--- To do ---
Print each line of the records below word for word, leaving out the pictures.

--- Records provided ---
+===+
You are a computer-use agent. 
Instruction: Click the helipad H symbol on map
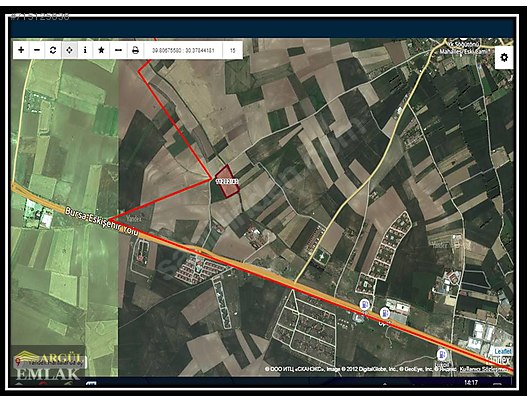[323, 257]
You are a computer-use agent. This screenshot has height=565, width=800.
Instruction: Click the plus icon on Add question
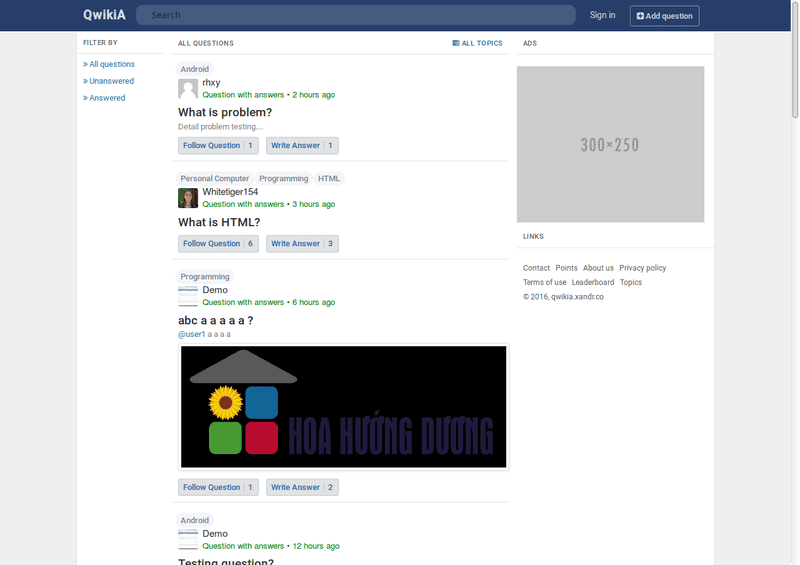tap(640, 16)
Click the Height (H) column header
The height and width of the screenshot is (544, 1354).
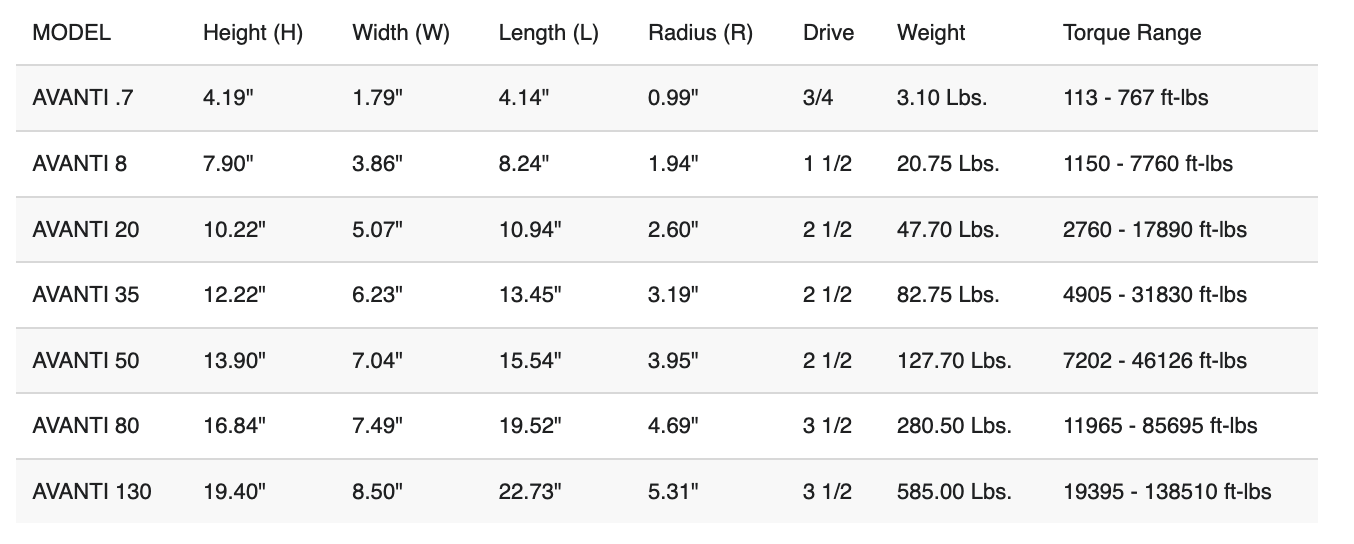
+===+
--- Exercise answer ---
You are a computer-use agent. 
Instruction: Click the helipad H symbol on map
[323, 257]
You are a computer-use agent. This screenshot has height=565, width=800.
Instruction: Click the plus icon on Add question
tap(640, 16)
Click the Height (H) column header
The height and width of the screenshot is (544, 1354).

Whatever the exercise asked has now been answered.